Methods: The research framework addresses both diagnosis (definition) and staging of AD. Biomarker and cognitive staging are performed independently from each other. AD can be documented by post-mortem examination or in vivo by biomarkers. Biomarkers are grouped into those of β-amyloid deposition, pathologic tau, and neurodegeneration (AT(N). Both imaging and biofluid (CSF and plasma) biomarkers exist within each AT(N) group.
Results: Since publication of the research framework, significant advances have occurred in development of plasma AT(N) biomarkers. Both plasma Ab42/40, particularly mass spec methods, and pTau perform well diagnostically against clinical, PET, CSF or autopsy standards. Most of these data, however, were generated from highly selected samples.

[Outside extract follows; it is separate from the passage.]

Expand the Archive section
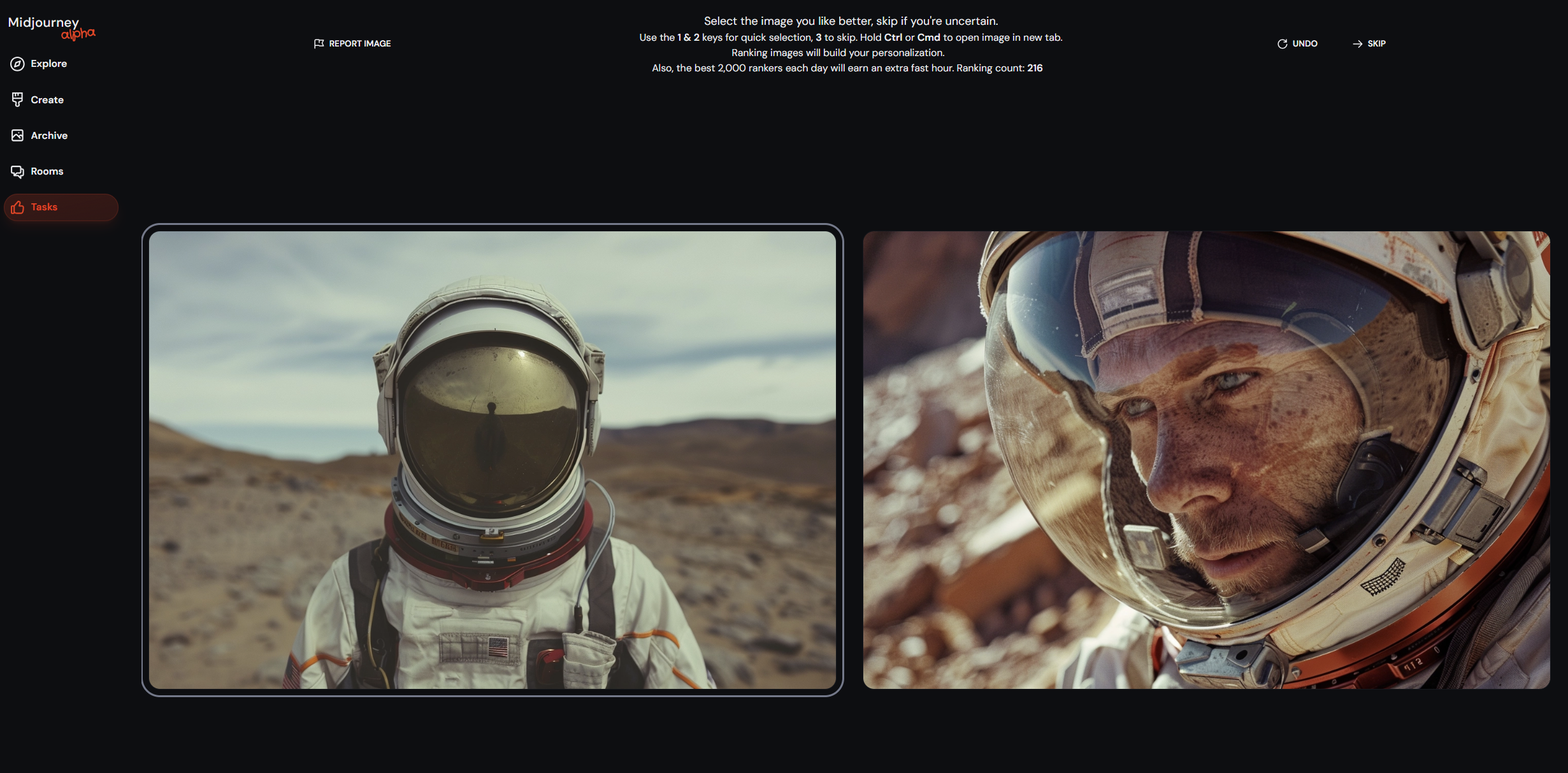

Conclusions: Due to advances in plasma biomarkers, widespread application of a biological definition of AD and AT(N) biomarker phenotyping now seems possible. This has significant implications for design of clinical trials, observational research, and clinical care. However, many unanswered questions exist concerning the appropriate roles and the interplay between traditional expensive or invasive AD biomarkers (CSF and imaging) and newer plasma biomarkers. In particular, it is less clear how well plasma biomarkers perform at the earliest, most subtle stages of disease progression, and in community settings.